Go through the material below and return each line with the string "computer" in it.

Start of Block

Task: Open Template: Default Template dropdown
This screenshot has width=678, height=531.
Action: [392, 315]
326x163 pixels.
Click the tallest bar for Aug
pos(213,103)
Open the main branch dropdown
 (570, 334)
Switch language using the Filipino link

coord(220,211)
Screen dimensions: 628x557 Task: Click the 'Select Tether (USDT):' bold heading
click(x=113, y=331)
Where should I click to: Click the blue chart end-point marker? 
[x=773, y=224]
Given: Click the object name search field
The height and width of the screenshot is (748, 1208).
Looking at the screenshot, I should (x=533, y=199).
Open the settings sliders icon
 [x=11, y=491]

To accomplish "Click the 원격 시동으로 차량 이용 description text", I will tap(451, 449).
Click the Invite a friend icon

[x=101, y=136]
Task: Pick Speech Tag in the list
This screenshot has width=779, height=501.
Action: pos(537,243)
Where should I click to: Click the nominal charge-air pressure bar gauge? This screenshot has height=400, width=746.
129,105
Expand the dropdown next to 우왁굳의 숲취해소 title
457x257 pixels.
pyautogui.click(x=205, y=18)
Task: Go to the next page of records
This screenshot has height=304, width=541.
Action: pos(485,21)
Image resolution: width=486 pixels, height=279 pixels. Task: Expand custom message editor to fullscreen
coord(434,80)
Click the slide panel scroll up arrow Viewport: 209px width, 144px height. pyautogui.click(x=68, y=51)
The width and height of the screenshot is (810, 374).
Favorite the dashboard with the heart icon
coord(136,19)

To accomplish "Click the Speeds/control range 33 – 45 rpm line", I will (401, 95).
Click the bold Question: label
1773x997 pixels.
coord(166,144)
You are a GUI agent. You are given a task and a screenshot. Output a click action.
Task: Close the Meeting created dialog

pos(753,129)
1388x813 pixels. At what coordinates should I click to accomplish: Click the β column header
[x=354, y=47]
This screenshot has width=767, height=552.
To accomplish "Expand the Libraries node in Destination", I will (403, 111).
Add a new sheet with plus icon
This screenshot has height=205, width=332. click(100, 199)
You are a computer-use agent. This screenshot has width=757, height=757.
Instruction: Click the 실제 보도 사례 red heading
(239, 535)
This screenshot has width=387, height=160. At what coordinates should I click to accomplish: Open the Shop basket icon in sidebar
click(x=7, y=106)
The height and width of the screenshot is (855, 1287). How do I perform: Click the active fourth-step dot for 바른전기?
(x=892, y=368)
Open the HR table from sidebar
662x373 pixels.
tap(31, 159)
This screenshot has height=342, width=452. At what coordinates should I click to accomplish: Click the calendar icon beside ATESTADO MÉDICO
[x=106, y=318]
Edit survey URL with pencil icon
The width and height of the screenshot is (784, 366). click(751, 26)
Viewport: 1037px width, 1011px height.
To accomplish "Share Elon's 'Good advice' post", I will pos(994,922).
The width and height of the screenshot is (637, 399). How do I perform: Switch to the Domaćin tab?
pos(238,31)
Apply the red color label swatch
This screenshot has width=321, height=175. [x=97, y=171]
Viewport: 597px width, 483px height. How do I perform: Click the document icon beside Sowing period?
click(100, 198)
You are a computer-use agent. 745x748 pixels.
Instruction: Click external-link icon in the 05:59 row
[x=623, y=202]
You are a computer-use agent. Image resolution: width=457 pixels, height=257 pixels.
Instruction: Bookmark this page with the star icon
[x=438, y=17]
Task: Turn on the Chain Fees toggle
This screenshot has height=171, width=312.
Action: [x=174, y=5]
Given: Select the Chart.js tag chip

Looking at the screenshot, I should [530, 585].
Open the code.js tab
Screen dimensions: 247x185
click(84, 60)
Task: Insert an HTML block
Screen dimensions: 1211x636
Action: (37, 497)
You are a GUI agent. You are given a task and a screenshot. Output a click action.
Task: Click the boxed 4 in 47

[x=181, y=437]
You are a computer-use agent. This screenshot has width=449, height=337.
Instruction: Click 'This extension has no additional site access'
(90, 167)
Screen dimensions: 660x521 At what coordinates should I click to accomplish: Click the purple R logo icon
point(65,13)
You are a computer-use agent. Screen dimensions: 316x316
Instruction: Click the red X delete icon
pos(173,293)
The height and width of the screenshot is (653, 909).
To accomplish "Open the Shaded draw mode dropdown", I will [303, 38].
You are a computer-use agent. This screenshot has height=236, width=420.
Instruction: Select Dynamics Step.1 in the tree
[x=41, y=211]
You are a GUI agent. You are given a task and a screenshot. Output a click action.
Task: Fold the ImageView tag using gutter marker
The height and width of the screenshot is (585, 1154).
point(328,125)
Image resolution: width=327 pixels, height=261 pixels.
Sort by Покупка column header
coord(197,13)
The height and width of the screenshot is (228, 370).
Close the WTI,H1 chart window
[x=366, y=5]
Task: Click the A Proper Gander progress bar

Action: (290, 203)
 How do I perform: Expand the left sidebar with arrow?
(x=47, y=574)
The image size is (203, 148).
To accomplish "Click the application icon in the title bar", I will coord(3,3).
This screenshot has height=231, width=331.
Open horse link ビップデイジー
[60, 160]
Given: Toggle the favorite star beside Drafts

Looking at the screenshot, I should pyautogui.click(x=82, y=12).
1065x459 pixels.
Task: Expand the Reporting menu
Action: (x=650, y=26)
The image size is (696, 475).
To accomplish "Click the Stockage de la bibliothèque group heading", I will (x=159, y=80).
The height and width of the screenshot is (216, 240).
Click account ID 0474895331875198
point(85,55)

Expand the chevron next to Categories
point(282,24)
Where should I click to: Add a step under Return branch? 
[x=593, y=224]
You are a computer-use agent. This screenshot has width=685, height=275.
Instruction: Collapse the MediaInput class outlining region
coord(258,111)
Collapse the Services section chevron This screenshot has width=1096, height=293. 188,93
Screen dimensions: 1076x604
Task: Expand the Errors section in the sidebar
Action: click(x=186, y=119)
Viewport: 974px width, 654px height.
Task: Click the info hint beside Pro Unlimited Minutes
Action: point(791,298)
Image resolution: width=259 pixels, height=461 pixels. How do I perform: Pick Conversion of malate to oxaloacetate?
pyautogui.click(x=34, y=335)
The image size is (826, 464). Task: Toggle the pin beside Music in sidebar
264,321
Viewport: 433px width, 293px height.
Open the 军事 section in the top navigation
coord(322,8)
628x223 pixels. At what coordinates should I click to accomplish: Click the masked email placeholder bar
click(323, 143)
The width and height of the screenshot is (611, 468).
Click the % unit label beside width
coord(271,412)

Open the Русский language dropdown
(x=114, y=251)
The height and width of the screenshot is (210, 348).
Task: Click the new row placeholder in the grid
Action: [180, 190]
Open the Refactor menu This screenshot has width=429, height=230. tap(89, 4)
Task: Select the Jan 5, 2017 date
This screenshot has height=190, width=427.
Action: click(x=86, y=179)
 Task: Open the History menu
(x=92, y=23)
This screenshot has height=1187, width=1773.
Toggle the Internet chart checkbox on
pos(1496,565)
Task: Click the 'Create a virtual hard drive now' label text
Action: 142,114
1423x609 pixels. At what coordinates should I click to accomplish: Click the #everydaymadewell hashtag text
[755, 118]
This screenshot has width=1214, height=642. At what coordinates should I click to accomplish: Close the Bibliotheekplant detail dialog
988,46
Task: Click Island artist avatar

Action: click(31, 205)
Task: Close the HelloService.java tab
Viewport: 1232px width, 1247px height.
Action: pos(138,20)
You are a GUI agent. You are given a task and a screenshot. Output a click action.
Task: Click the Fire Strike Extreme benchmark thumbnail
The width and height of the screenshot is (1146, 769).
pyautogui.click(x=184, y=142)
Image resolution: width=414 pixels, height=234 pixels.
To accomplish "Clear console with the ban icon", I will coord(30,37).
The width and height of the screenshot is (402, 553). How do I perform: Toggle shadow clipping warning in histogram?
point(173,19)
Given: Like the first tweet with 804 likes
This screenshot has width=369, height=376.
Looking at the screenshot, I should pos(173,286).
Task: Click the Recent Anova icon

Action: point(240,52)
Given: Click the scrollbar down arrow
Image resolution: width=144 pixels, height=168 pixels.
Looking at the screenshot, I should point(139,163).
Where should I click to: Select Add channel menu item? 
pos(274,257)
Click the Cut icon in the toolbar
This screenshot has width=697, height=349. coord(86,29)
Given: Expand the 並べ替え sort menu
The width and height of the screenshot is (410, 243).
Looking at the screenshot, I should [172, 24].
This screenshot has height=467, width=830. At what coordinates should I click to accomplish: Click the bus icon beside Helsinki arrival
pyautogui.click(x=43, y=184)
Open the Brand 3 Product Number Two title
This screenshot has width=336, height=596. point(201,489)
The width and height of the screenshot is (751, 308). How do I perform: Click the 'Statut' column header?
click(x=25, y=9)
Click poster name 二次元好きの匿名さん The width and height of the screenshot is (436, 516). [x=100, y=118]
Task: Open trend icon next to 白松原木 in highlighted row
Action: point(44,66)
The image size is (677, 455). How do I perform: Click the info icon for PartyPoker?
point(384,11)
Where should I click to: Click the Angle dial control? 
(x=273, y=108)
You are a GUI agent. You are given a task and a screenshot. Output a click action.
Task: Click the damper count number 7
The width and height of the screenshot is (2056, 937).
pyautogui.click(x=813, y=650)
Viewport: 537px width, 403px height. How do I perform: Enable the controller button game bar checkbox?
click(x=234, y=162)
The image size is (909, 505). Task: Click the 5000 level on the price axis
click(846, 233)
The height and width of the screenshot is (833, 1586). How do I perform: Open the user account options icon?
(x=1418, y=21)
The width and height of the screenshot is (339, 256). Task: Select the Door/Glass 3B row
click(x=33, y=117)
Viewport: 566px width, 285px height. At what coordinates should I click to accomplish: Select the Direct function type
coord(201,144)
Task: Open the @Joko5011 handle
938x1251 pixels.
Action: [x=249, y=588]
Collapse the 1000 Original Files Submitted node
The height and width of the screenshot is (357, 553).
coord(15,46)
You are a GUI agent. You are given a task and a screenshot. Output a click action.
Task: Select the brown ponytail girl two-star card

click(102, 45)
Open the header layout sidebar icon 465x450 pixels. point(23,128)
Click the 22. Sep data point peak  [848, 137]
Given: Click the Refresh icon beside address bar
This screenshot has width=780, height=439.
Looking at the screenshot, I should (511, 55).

End of Block

● **EXERCISE RESPONSE**
You are a computer-use agent. This screenshot has width=757, height=757.
You are a computer-use agent. 745x748 pixels.
You are a computer-use agent. Image resolution: width=457 pixels, height=257 pixels.
You are a computer-use agent. This screenshot has width=449, height=337.
You are a computer-use agent. Screen dimensions: 316x316
You are a computer-use agent. This screenshot has height=236, width=420.
You are a computer-use agent. This screenshot has width=685, height=275.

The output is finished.